Sql-server – Transaction log filling the drive if mirroring fails

mirroringsql serversql-server-2016transaction-log

I am having two SQL Server 2016 machines with mirroring set up. This is supposed to be hot-standby scheme.

HDD size is 1TB, and database size is around 600GB (just one DB). This is 90 days worth of archived data, everything older than 90 days is getting deleted every night (automatically through an external application which is using/filling the database in the first place). So 600GB is the peak DB size, it will not go beyond as it is being cleaned up regularly.

The problem is with the transaction log if one server fails, or if mirroring gets suspended for any other reason. If I understood the principle correctly, healthy server will retain the transaction logs as long as it doesn't get information from partner that everything is OK. So if mirroring fails, the HDD will get filled within several hours.

Is there any suitable technique to prevent this? I have backups of logs every 15 minutes and everything works fine, but if mirroring gets suspended, backups are not worth much, as the log will keep growing in spite of the backups. And the situation on site is a bit specific, there are no engineers, only operators who are accessing this data once or twice per day, so it's impossible to react straight away. It can take more than 24 hours to have someone attend the problem.

Only thing I could think of is some sort of trigger that would remove the mirroring completely once it was suspended for some time (or maybe if it is suspended and HDD space is too low). This will prevent the healthy server from crashing completely, but someone will again have to come to site and set the mirroring up from scratch. And due to bad design from the start, DB size is bigger than half of the HDD size, so I can't even create local backup/restore, I would have to do everything via the 100Mbps NAS that belongs to the client. And this would take more time than it would take the transaction log to fill the drive again.

Now I am thinking to set up a script that would execute every half an hour for example, and remove mirroring if log size is higher than let's say 200GB. Any prettier way to do this? Also, what will happen with mirroring if log hits the maximum size? All transactions are small and can be rolled back quickly, so I am also thinking to set the maximum log size a bit higher than previous threshold (250GB maybe) as an additional precaution. Any downside to this?

Edit 1: I want to put this in initial question as well, maybe my question was not clear enough, but I do not have issues with mirroring getting suspended, it is working perfectly (for now), I am just preparing for worst case. Main goal is full redundancy, and without any precautions, application will become unusable because of full hard drive if just one computers fails, it will happen within hours.

Best Answer

What I see from your question is that you are not addressing the root cause, instead you are building solutions around the core problem which will resurface until you address the root cause - why does mirroring get suspended ? Did you see any errors in error logs (windows or sql server) ? Does it happen on a frequent basis, what are the patterns that contribute to this ?

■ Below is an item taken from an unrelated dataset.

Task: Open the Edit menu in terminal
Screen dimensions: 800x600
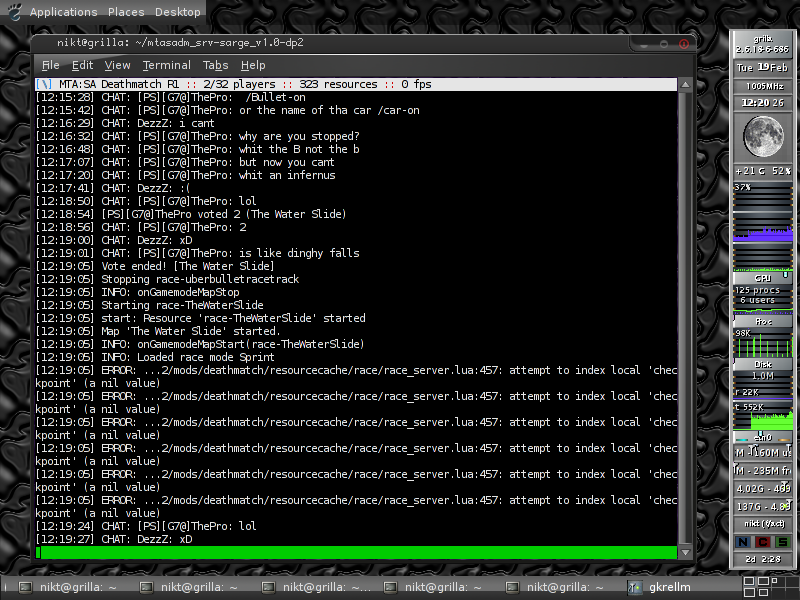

Address the above ones first. You wont have to re-setup mirroring for 600GB DB once you address the root cause.

This is what I have done in my current environment -

Have a process to check for mirroring health like using powershell or sql agent job :

select db_name(database_id) as MirrorSuspendedDBs 
        from sys.database_mirroring 
    where mirroring_state_desc = 'SUSPENDED' 
    and mirroring_role = 1

If it finds any db/s that are suspended, try to resume mirroring using

ALTER DATABASE dbname SET PARTNER RESUME;

if above fails (use error codes to catch errors, may be retry 2-3 times by sleeping in between a retry), generate a ticket or email for the DBA team.

This way, you know that something is wrong and address that for a permanent fix.

see this : Why Does the Transaction Log Keep Growing or Run Out of Space?

Edit:

The problem is with the transaction log if one server fails, or if mirroring gets suspended for any other reason. If I understood the principle correctly, healthy server will retain the transaction logs as long as it doesn't get information from partner that everything is OK. So if mirroring fails, the HDD will get filled within several hours.

For mirroring or AlwaysON, the secondary has to be up for the tlog to get truncated and reused by sql server.

If your concern is that secondary goes down and your drive fills up due to Tlog not getting truncated, then look into switching to logshipping provided it does not break your RTO (how fast you can bring your system up) and RPO (how much data loss is acceptable to your business).

Failover for mirroring is almost instantaneous vs logshipping (if you dont have a witness configured) is manual.

You can even go with clustering - DR-1 (2 nodes in each side clustered) and mirroring between the 2 sites.

Again - preparing for failure is a good thing, but do test out all your scenarios when choosing between HA/DR technologies.